Yet

I’m typing this on a top-of-the-line 15-inch MacBook Pro with Retina display. It’s beautiful, powerful and quiet. OS X and the dozens of apps I have open are running smoothly, thanks to powerful hardware and the UNIX underpinnings holding it all together.

It’s attached to a 27-inch LCD. Running out from behind the display is a white USB-to-Lightning cable. At the other end?

The iPad Pro.

It’s too early for me to have any cohesive thoughts about the device, but the situation feels weird. Federico Viticci points out why:

Those who will only compare the iPad a Pro to a laptop will miss the big picture – this is a large tablet that can be used at a desk and that runs iOS. The richness of the iOS ecosystem is what sets the iPad Pro apart, and the reason why, ultimately, people like me will prefer it over a MacBook.

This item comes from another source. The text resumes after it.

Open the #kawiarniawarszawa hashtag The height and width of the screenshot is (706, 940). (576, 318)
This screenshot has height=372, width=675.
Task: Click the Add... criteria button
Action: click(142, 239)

It can be used at a desk, but it’s also portable, and it runs iOS.

I don’t get my job done on an iPad like Federico does. There’s a lot in my workflow that could be done on a tablet, but there’s a lot that can’t be.

Yet.

That single word is why I feel so weird today. I look at this iPad Pro, being updated via my Mac, imagining the horses that were used to deliver materials to Henry Ford’s factory.

Did they know that by doing the very job they were tasked with, that they were ultimately dooming themselves?

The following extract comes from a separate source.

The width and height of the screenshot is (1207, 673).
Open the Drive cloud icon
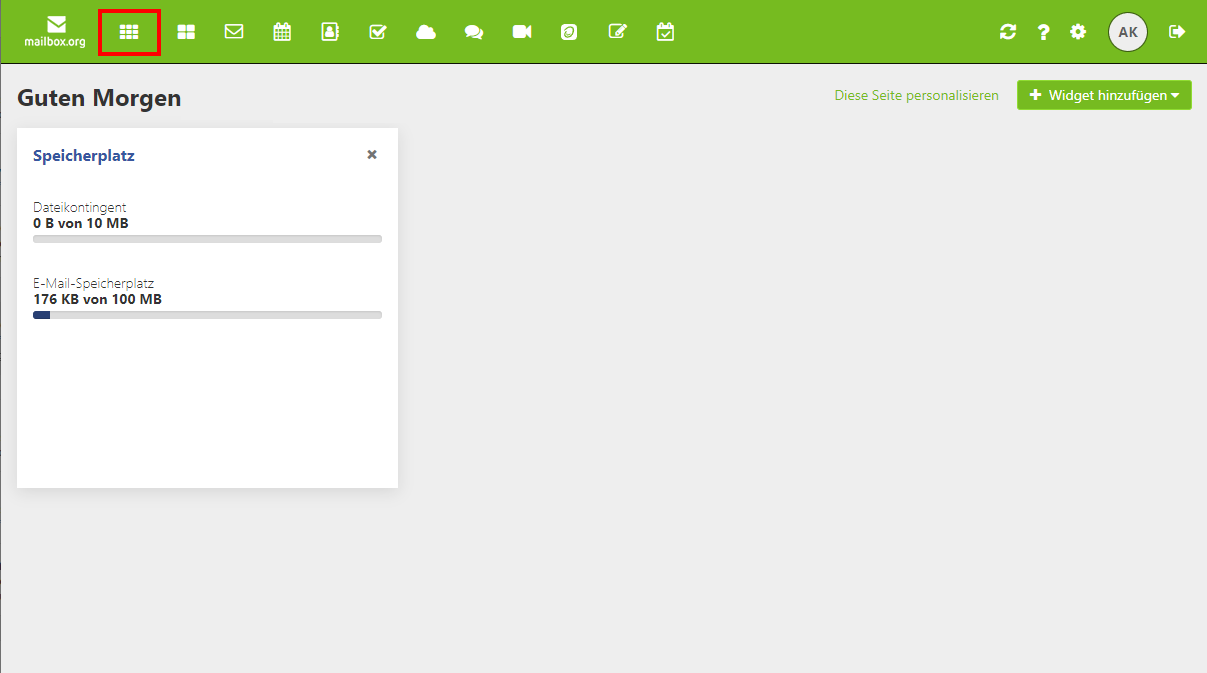426,32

I’m not the only person thinking about this transition today. John Gruber put it well:

Is [the iPad Pro] a MacBook replacement for me, personally? No. For you? Maybe. For many people? Yes.

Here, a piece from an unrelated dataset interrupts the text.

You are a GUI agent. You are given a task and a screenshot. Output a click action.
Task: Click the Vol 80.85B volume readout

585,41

It brings me no joy to observe this, but the future of mass market portable computing involves neither a mouse pointer nor an x86 processor.

When the Macintosh was introduced in 1984, some saw it and embraced it as the future. Others clung to their punch cards and command prompts, scoffing at the new toy.

I’m not sure which person I am today, but I do fear being on the wrong side of history.